Cartels have no nation-state level power
One is a reasonable prediction of what would happen if there was no longer a marginal threat of US escalation constraining it because the US decided to escalate fully without it, the other is a non-sequitur in this discussion.
> Cartels have no nation-state level power
Nation-state isn't a power level, and if it was, well, the Mexican cartels do have power which rivals nation-states, and in any case international criminal organization don't require the power of a nation-state to do any of the things described, as history has repeatedly shown.
Not the Mexican state in terms of firepower & resources
> and in any case international criminal organization don't require the power of a nation-state to do any of the things described, as history has repeatedly shown
No Mexican drug lords dare show their face in public for long - they operate in the shadows. There are no strongholds, no cities, states out of reach.

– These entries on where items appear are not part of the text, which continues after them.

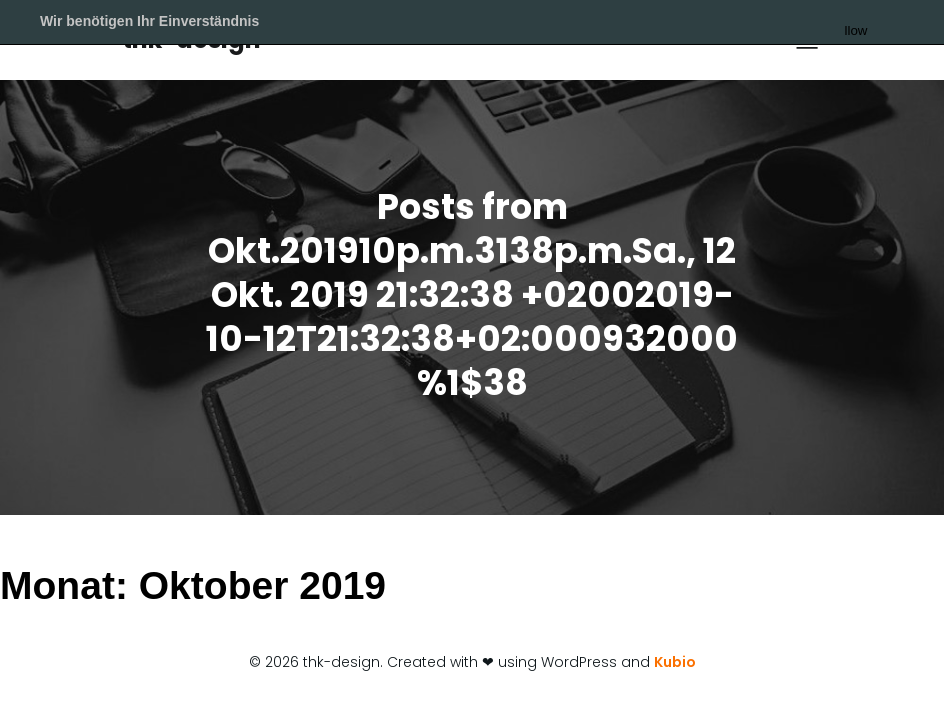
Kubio (675, 662)
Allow (889, 23)
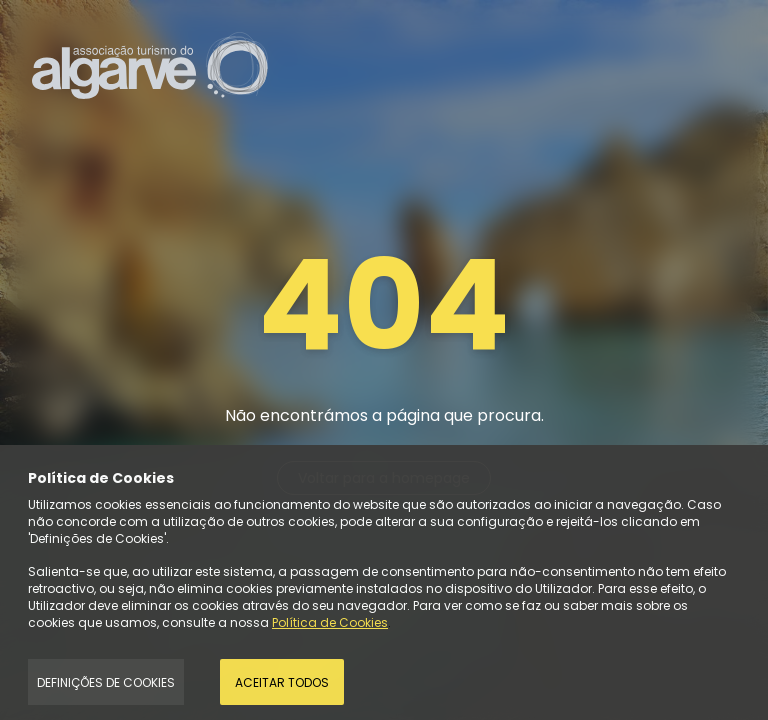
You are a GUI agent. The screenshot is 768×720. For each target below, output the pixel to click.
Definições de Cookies (106, 682)
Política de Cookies (330, 622)
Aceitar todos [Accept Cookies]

The moment they become popular it’s time to lay low
Much of the firepower and resources of the Mexican state (not “firepower and resources equivalent to the much of that of the Mexican state”, but “much of the exact firepower and resources notionally attributed to the Mexican state”) are in the hands of the cartels.
Symptomatic of this is the arrest by the US of the former Mexican defense secretary in 2020 on charges related to cartel involvement (against whom charges were dropped under intense political pressure from the Mexican government, including reported threats to expel the DEA entirely and end all anti-drug cooperation with the US) and the subsequent arrest by the US, and conviction earlier this year, of the former Public Security Secretary (and, before that, head of the Federal Judicial Police), also on charges of working within the government for the cartels.
> No Mexican drug lords dare show their face in public for long - they operate in the shadows. There are no strongholds, no cities, states out of reach.
To the extent this is true, the threat within Mexico largely comes from other cartels, whether working through organs nominally in the service of the state or otherwise. Sure, individual high-value targets tend to make some effort at opsec, but the cartels as a whole operate openly, in some areas with enforcers in marked vehicles, with the Mexican Army doing nothing but helping keep the peace between major cartels by enforcing cartel territorial boundaries.